Participants will undergo regular monitoring of blood, urine, feces, liver and kidney function, as well as electrocardiograms on Day 0 and Day 28 of the treatment period. Adverse events will be classified according to the National Cancer Institute’s Common Terminology Criteria for Adverse Events (NCI-CTCAE), version 4.03. Any adverse events, serious adverse events, or adverse drug reactions occurring during the study will be documented with details including severity, relevance to this study, duration, relationship to the trial drug, management measures taken and outcome regression. Follow-up visits will continue until the patient’s condition stabilizes or improves.

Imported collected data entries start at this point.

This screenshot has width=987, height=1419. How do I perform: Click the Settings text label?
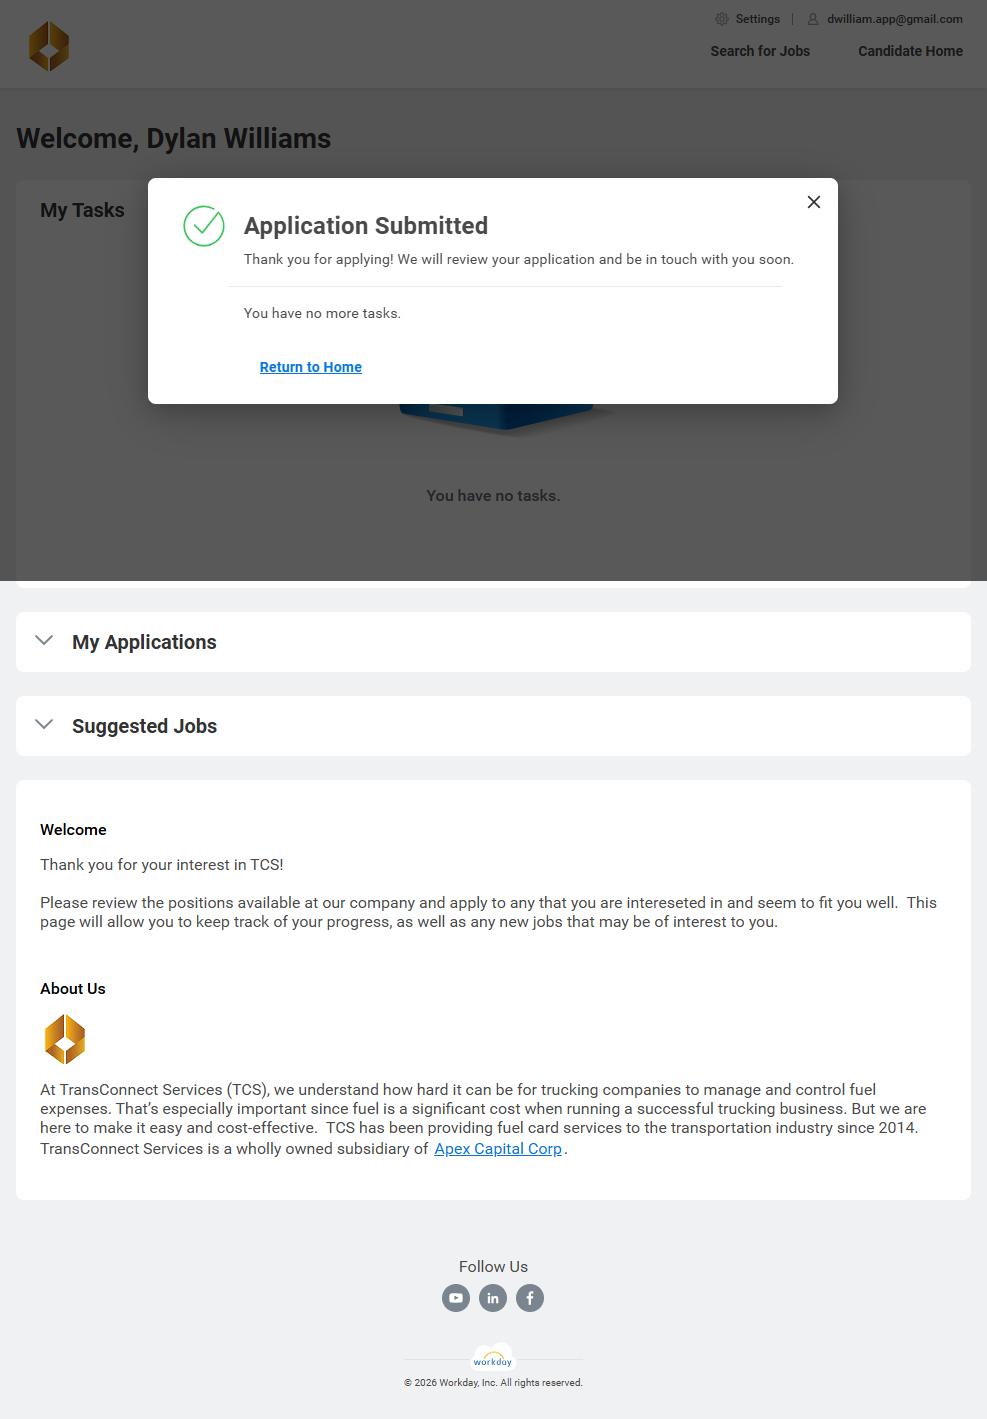click(757, 19)
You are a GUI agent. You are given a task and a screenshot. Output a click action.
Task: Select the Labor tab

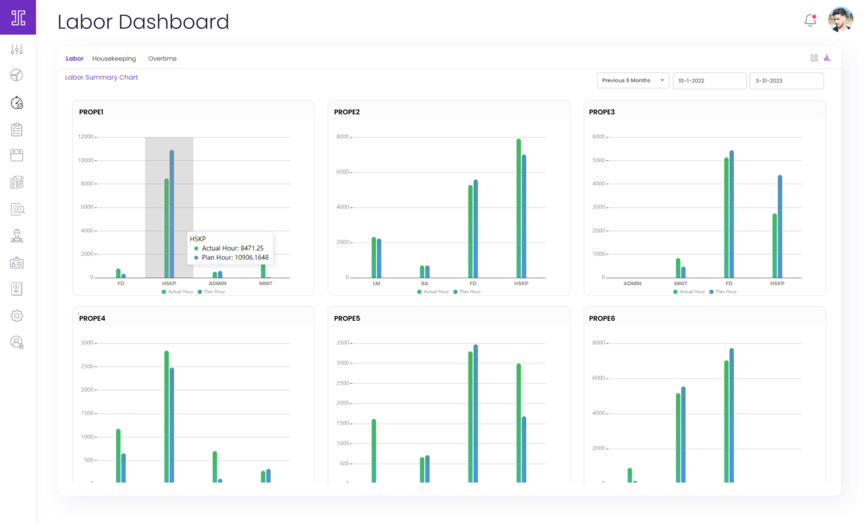[x=75, y=59]
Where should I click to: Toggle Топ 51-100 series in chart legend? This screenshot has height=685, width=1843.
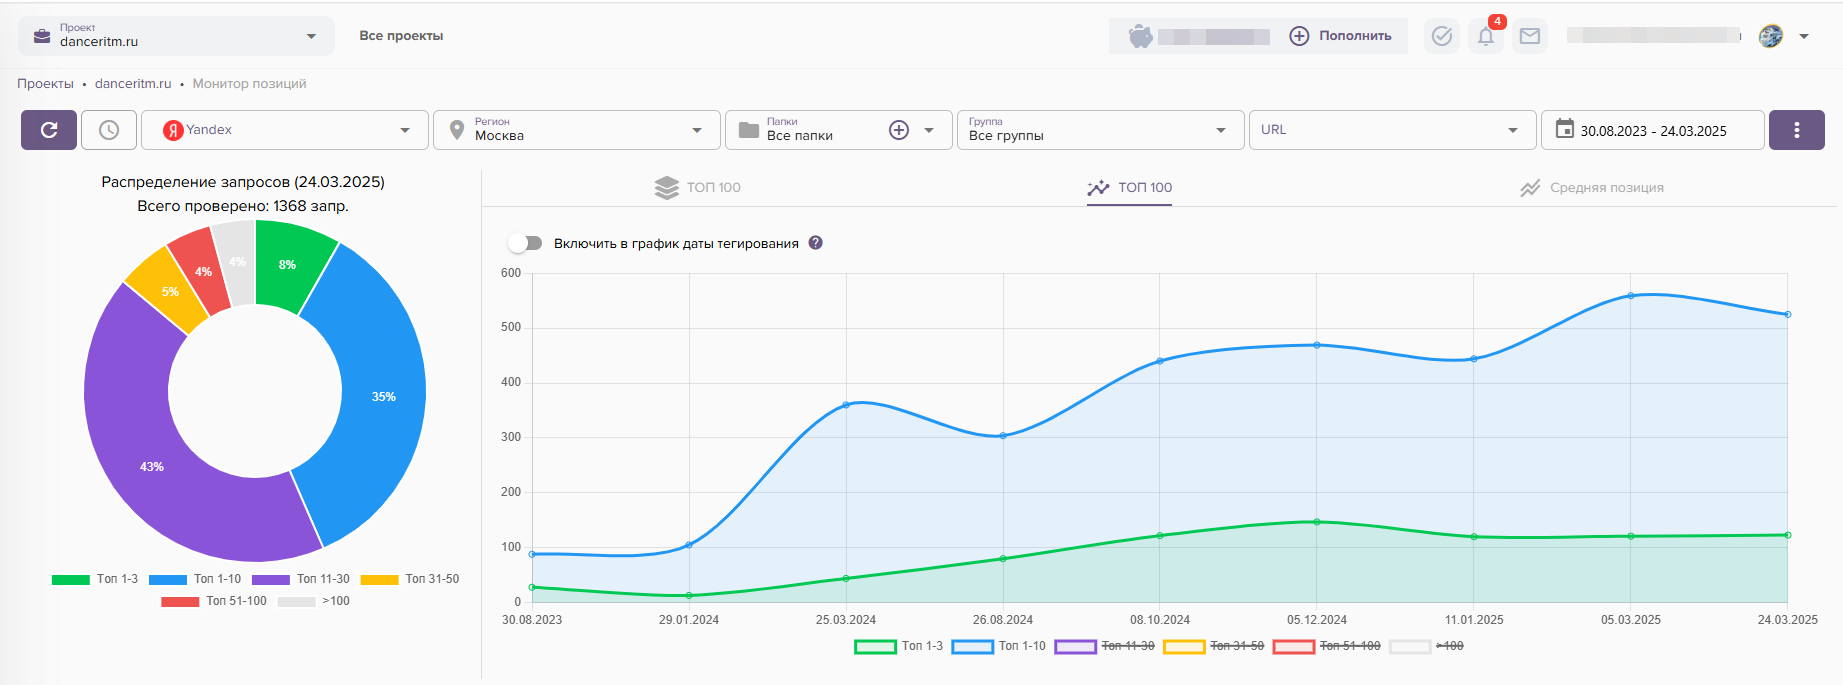point(1326,646)
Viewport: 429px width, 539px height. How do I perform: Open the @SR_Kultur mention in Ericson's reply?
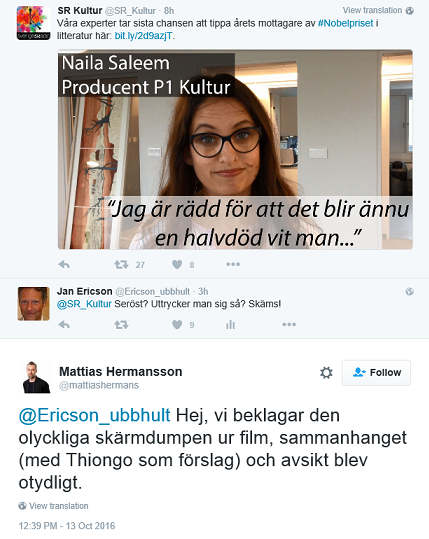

Register, ethical issues, and oversight

Before enrolling participants, we registered the study protocol with the China Clinical Trial Registry (ChiCTR2300072786). The study obtained ethical approval from the Ethics Committee of Beijing Hospital of Traditional Chinese Medicine, Capital Medical University (2023BL02-060-01) and other participating institutions. It is currently being conducted in accordance with the principles outlined in the Declaration of Helsinki regarding risks and benefits, privacy and confidentiality, informed consent, and placebo usage. Supervision will be carried out by Beijing Excellence Future International Pharmaceutical Technology Development Co., Ltd (CRO), with clinical research associates (CRAs) independently monitoring safety, quality, and progress on a quarterly basis.

Data management

The responsibility for data management lies with Beijing Excellence Future International Pharmaceutical Technology Development Co., Ltd. The Data Manager (DM) of the company has implemented Electronic Data Capture (EDC) based on the Case Report Form (CRF) in ProResearch’s Clinical Research Intelligent Monitoring System, following the previously drafted Data Management and Validation Plan. Clinical Research Coordinators (CRCs) can input data into EDC using their accounts. Any errors or queries identified by the system will be forwarded to CRCs for resolution. Once all data entry issues have been resolved, PI, Sub-Is, and CRCs will lock the database within four weeks. Finally, Beijing Excellence Future International Pharmaceutical Technology Development Co., Ltd exports and transfers the locked database to statisticians for analysis purposes. Only the DM has access to the final trial dataset.

Statistical analysis

The data will be subjected to two-sided statistical tests using SAS software (version 9.4). Statistical significance was defined as a P value of 0.05 or less. Following data collection, the Full Analysis set (FAS), per-protocol set (PPS), and safety set (SS) will be established. In order to be included in the per-protocol analysis, participants must provide data on the QLQ-LC30 at baseline and at least two additional time points. If a participant meets the withdrawal criteria, their data will not be included in the analysis. Continuous variables will be presented as mean ± SD or as median and IQR. Comparison between groups will be conducted using t-test or Wilcoxon rank sum test for continuous variables, while categorical variables will be expressed as frequency or proportion and compared using χ2 or Fisher’s exact test between groups. The survival analysis or Logistic model or Cox regression model will then be constructed for multivariate analysis based on these comparisons. Missing data will undergo multiple imputations to handle them appropriately, allowing for sensitivity analyses by comparing results from complete cases with those from imputed data.